Of course, but obviously I didn’t mean to mean “exact same” in the absolute literal sense of the word!
Well, then maybe say what you
actually mean. If you meant "essentially the same", then don't say "the exact same".
The processors are still identical by 99.999% in terms of design and core functionality and that counts as being same in my book.
No, I wouldn't say five 9's. The mitigations can't have been metal-level fixes, so probably not more than three 9's. You might try to downplay this, as well, but 2 orders of magnitude
is kind of a big deal. The point is, if they changed it at the RTL level, then there could well be other changes in there that might address various power efficiency or scaling issues.

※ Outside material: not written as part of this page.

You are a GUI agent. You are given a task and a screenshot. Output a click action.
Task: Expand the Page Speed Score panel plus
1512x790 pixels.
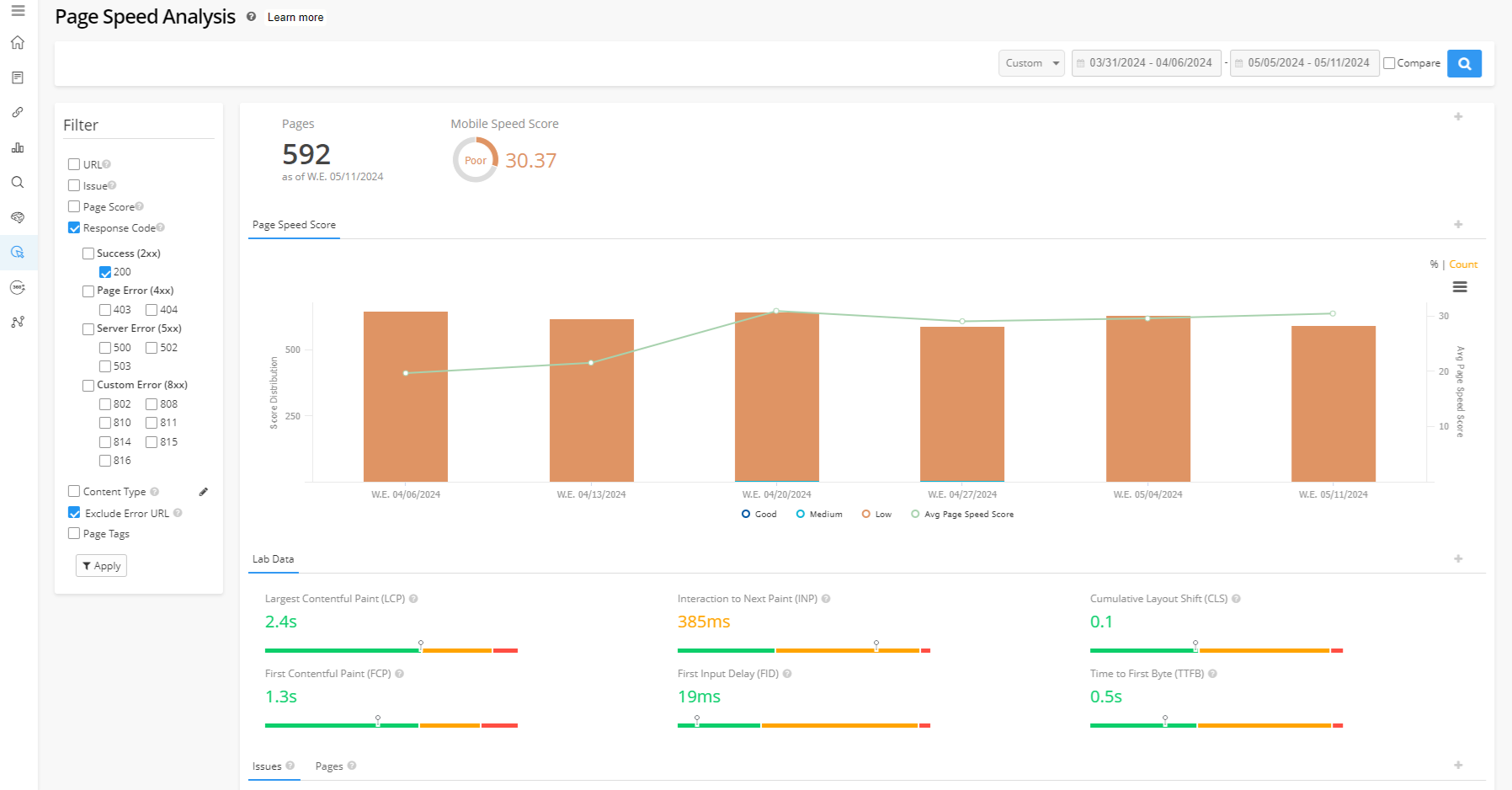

As for the genuine process shifts or iterations, yes it does involve a redesign of the cpu with new libraries, which is a serious undertaking, but a redesign of largely the same thing nonetheless and, sans the frequency or efficiency bump, practically the same product to the end user.
Eh, if you're willing to go that far, then it's not really a stretch to say that Broadwell vs. Skylake are "practically the same product to the end user".
I hope that with Comet lake, Intel tweaks and improves things a little and reduces the maximum core to core latency.
Maybe they'll even drop the ring bus, in favor of something else. Anyway, I don't
need 10 cores, and I don't really see why Intel is intent on having that battle with AMD.
As for RAM becoming a bottleneck, I think it will be alright as long as frequency is high enough - a 3466MHzC16 kit and up should be fine.
When Intel first introduced quad-channel memory, their Sandybridge E CPUs maxed out at 8 cores. Sure, memory has gotten faster, but so have the cores. And there's also an iGPU that wants its share of the bandwidth - which Sandybridge E didn't have. Or, if not that, then (pretty soon) a PCIe 4.0-connected dGPU.
Consider this:
https://ark.intel.com/content/www/us/en/ark/compare.html?productIds=186605,64582
To feed the 8-core Xeon E5-2687W (3.1 GHz base; 3.8 GHz turbo), Intel provided 51.2 GB/s of memory bandwidth.
To feed the 8-core i9-9900K (iGPU + 3.6 GHz base, 5.0 GHz turbo), Intel provided 41.6 GB/s of memory bandwidth.
Granted, the E5-2687W has more PCIe lanes to feed that collectively add up to even more than the i9's GPU could probably consume. However, if you compare base GB/s per core GHz, the Sandybridge Xeon gets 2.06 bytes per core clock vs. the Coffee Lake-R i9's 1.44 bytes per core clock. So, just looking at the cores, the i9 is already at a significant deficit.
The extent to which this matters will depend entirely on workload. For computing digits of Pi, it won't matter a bit. Yet, hosting a large, in-memory database was probably already memory-bound with even fewer cores.